Secondo Donald Trump l’accordo firmato venerdì sera con 9 multinazionali, tra cui Novartis e la filiale di Roche, Genentech, porterà grandi benefici ai suoi cittadini. Approfitteranno del prezzo più basso al mondo su alcuni farmaci. E ammette, probabilmente a scapito di altri. Durante l’annuncio Trump ha fatto un esempio ipotetico: in un altro Paese il costo di una pillola aumenterà da 10 a 20 dollari ma negli Stati Uniti diminuirà da 130 a 20 dollari.

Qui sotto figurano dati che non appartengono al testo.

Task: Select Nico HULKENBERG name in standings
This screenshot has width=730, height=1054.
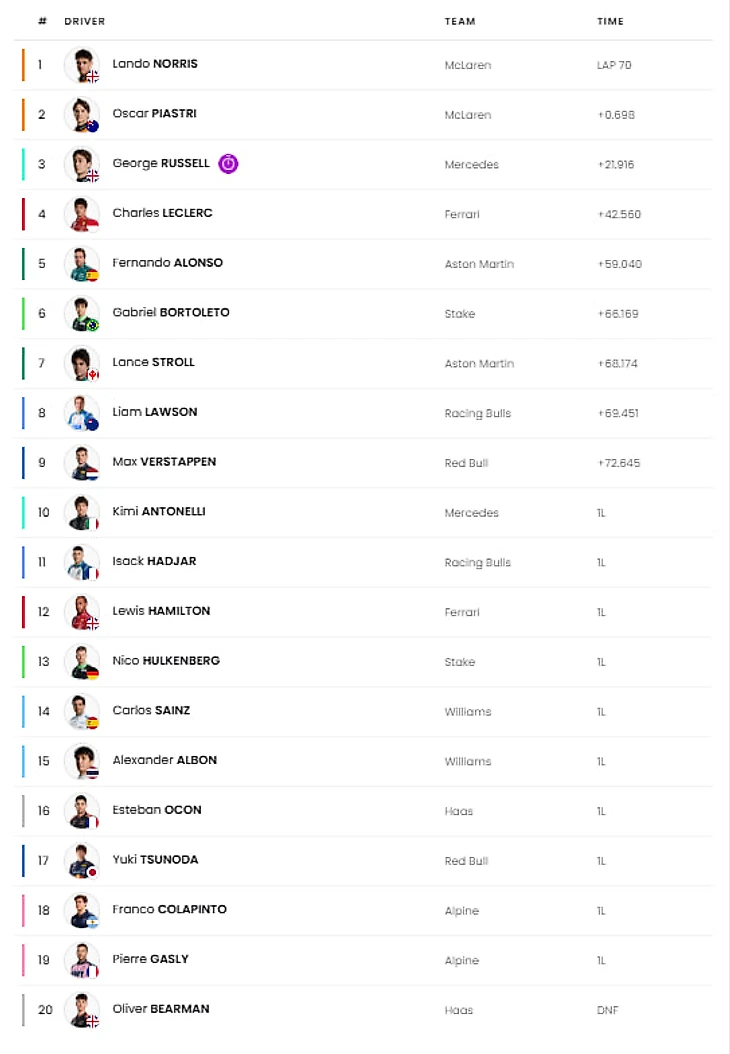Action: (166, 660)
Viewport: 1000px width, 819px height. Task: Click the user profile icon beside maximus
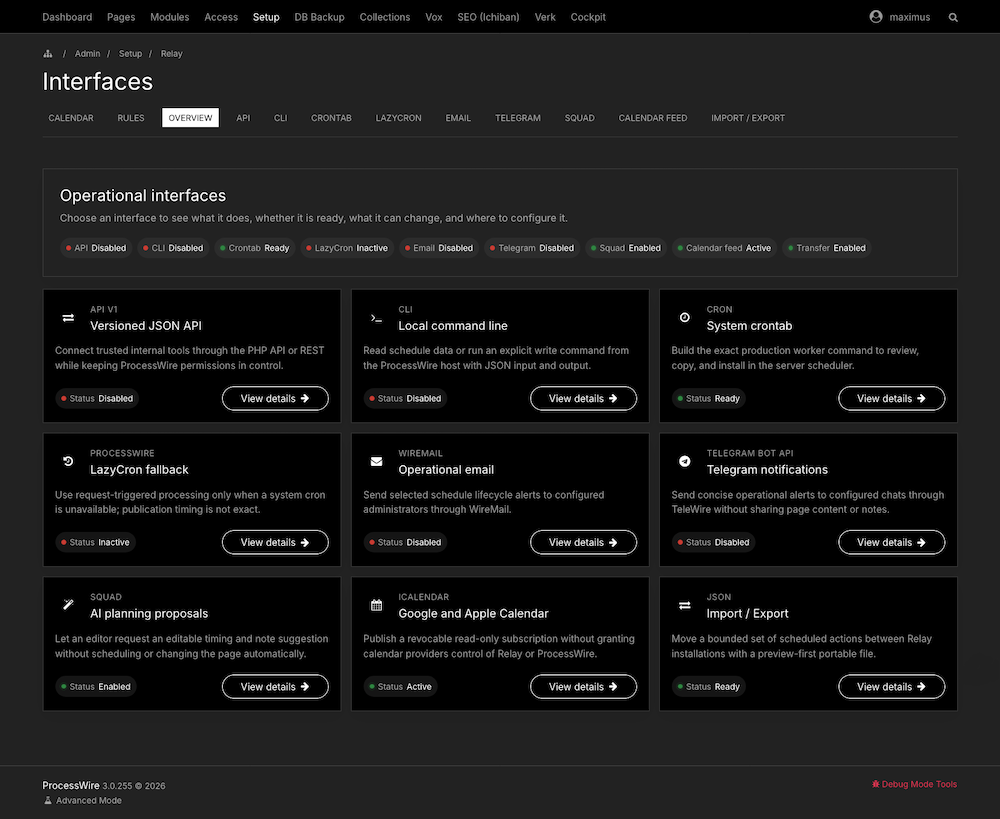(x=876, y=17)

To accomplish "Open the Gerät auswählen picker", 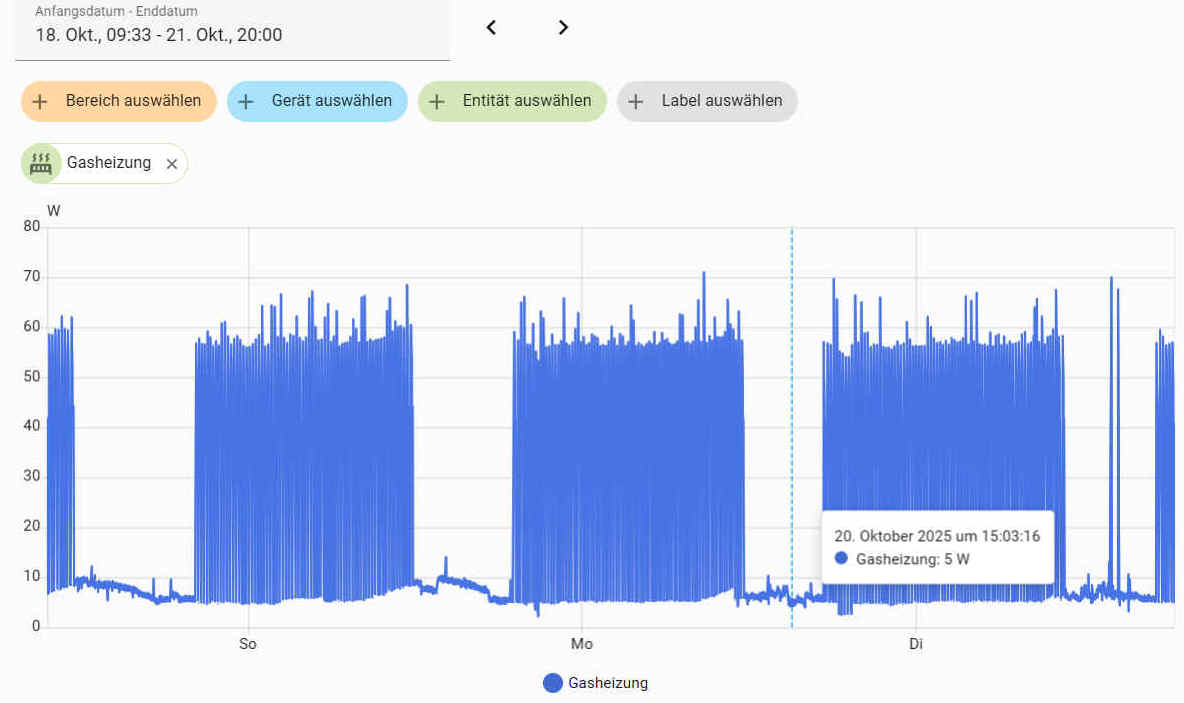I will [x=331, y=101].
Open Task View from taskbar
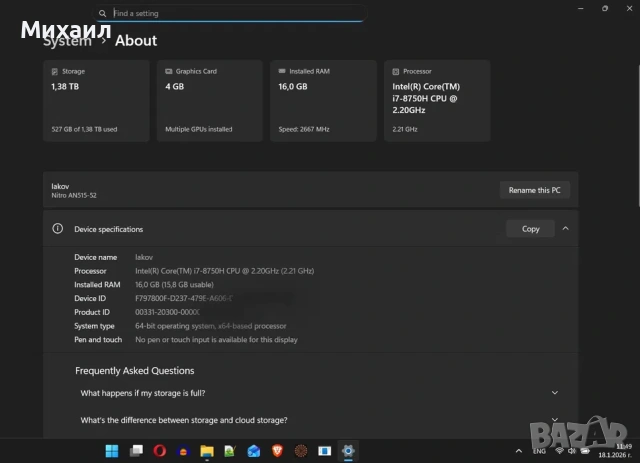640x463 pixels. pyautogui.click(x=136, y=451)
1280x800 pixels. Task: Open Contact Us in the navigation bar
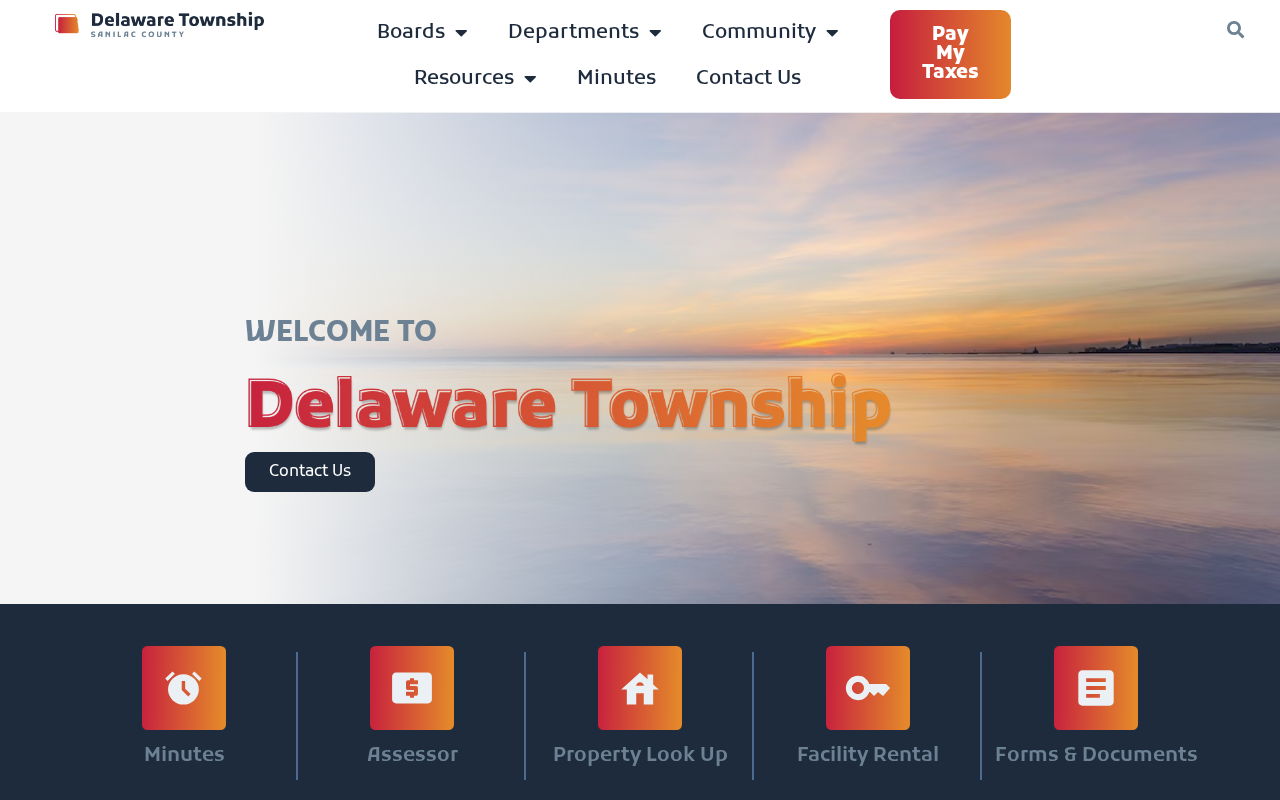[x=749, y=78]
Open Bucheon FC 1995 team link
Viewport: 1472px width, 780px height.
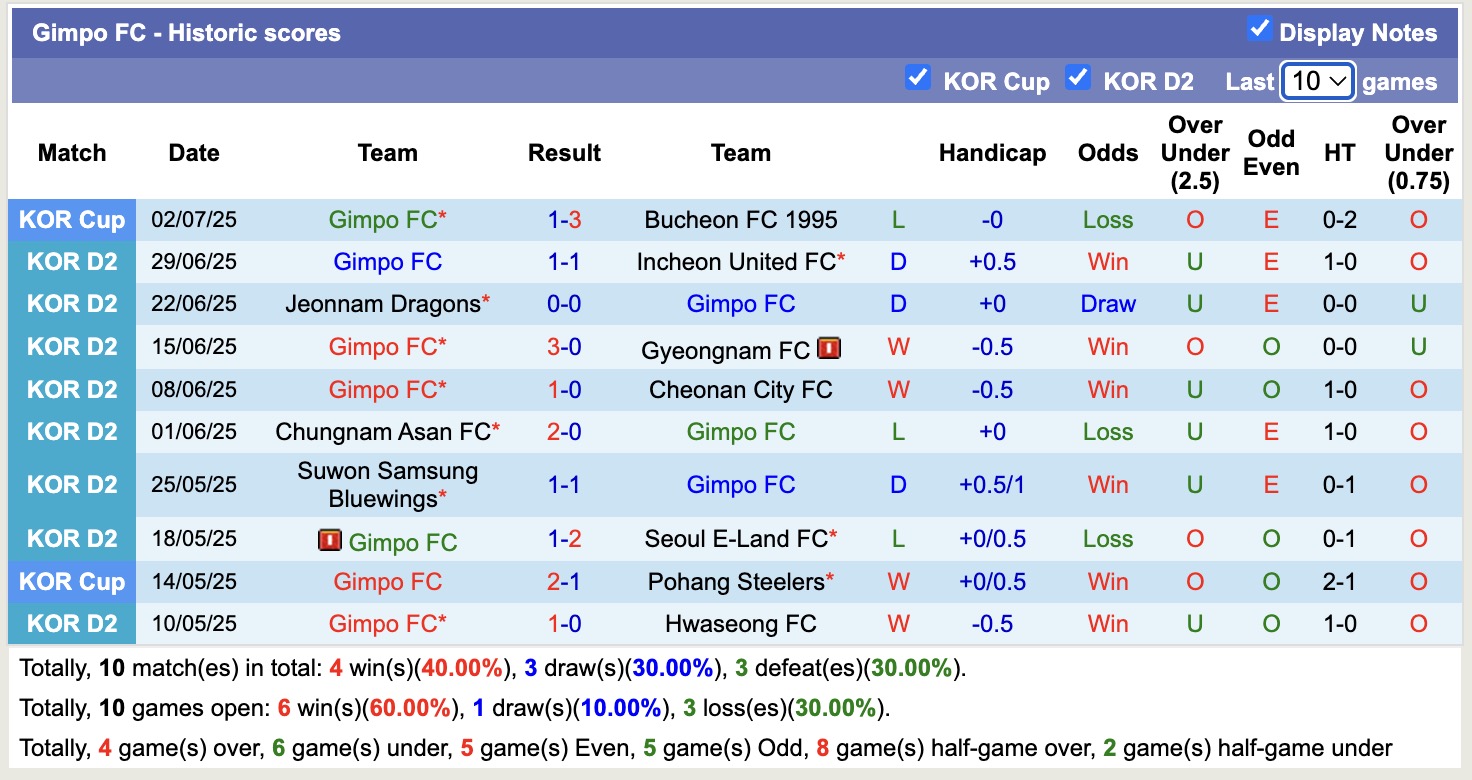740,220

In effetti gli Stati Uniti sono il Paese con i prezzi più alti dei farmaci. “Per decenni - ha detto Trump - siamo stati costretti a pagare i prezzi nettamente più alti al mondo. Siamo il 4% della popolazione globale, consumiamo il 13% dei farmaci riconosciuti ma le case farmaceutiche fanno il 75% dei loro utili grazie al consumatore statunitense”.
In linea di massima gli esperti concordano che in effetti sia così. La consigliera federale responsabile per la sanità pubblica, Elisabeth Baume-Schneider, qualche settimana fa, in un’intervista radiofonica a SRF aveva anticipato la questione, con un’affermazione politica forte: non toccherà agli assicurati svizzeri, tramite i loro premi di cassa malati, pagare le concessioni fatte negli Stati Uniti.
Ma la pressione su Baume-Schneider non arriva solo dagli Stati Uniti. Anche il settore farmaceutico svizzero chiede con urgenza un aggiornamento dei modelli che portano a definire i prezzi dei farmaci. L’associazione del ramo Interpharma ha lanciato l’allarme a novembre, quando gli Stati Uniti avevano creato una lista di Paesi di riferimento, per confrontare e stabilire il prezzo dei farmaci sul loro mercato. Tra gli 8 Paesi scelti, c’è anche la Svizzera. Conseguenza: le case farmaceutiche se ne guarderanno bene da offrire prezzi bassi in Svizzera.
Si può discutere sempre sui meccanismi, aveva già detto Baume-Schneider. Aggiungendo che però non si possono dimenticare gli sforzi approvati anche dal Parlamento per diminuire la spesa sanitaria nel suo complesso.
Le trattative sui prezzi di nuovi farmaci sono complicate e soprattutto confidenziali. Spesso c’è un prezzo cosiddetto “di vetrina” ma poi l’azienda ne restituisce una parte all’assicuratore o allo Stato. In questo modo l’importo preso come riferimento dagli altri Paesi resta elevato.
Per la Svizzera, sede di diverse importanti case farmaceutiche, la questione è delicata. Il settore afferma che per fare ricerca e trovare nuovi prodotti, innovativi, c’è bisogno di margini di guadagno elevati. Nessuno lo contesta ma i critici indicano i dividendi versati agli azionisti, altrettanto elevati.
La spesa per farmaci è una delle voci in maggiore aumento dei costi sanitari. Rappresenta circa un quinto dei costi dell’assicurazione di base. In Svizzera i prezzi, nel confronto con altri Paesi europei, sono in media più alti. Per l’Ufficio federale della sanità pubblica è la dimostrazione che l’innovazione viene abbondantemente premiata. Ora però, indirettamente, si impone un legame anche col mercato statunitense. Un legame poco favorevole.